__RECORD EXTRACTS__.
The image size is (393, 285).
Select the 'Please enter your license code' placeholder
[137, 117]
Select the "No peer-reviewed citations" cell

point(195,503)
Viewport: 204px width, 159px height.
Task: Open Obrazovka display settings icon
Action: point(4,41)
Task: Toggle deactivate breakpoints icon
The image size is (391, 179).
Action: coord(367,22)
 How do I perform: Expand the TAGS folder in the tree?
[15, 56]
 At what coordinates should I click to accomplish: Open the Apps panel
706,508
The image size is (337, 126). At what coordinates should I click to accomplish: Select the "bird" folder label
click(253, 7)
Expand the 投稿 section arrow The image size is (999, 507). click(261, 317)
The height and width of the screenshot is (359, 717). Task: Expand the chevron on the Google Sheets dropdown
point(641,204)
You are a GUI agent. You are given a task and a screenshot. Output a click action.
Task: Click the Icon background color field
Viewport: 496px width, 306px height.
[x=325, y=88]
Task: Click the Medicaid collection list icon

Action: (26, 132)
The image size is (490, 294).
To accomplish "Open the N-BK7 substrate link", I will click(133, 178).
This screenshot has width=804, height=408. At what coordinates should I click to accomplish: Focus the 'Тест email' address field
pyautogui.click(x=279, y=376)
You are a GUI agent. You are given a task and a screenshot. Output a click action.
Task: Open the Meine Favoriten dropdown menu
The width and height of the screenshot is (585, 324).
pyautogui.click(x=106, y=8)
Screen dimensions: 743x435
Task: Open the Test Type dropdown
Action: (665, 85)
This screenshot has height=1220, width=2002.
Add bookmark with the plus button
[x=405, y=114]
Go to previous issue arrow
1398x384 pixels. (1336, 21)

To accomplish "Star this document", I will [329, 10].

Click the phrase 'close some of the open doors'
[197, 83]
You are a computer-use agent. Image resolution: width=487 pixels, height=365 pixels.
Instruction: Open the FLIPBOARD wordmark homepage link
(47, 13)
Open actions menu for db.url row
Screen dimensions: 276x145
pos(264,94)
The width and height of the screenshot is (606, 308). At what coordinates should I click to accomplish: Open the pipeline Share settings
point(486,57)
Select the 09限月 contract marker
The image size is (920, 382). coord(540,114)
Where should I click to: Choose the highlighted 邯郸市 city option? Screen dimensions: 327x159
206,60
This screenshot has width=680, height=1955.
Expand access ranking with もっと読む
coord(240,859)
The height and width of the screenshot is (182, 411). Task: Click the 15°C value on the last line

__PROBLEM STATEMENT__. Where does the string "will" occur in the material? Copy every line where it does.

__SOLUTION FOR THIS PROBLEM__.
To accomplish "Open the N-BK7 substrate link", I will click(133, 178).
To accomplish "Star this document", I will [329, 10].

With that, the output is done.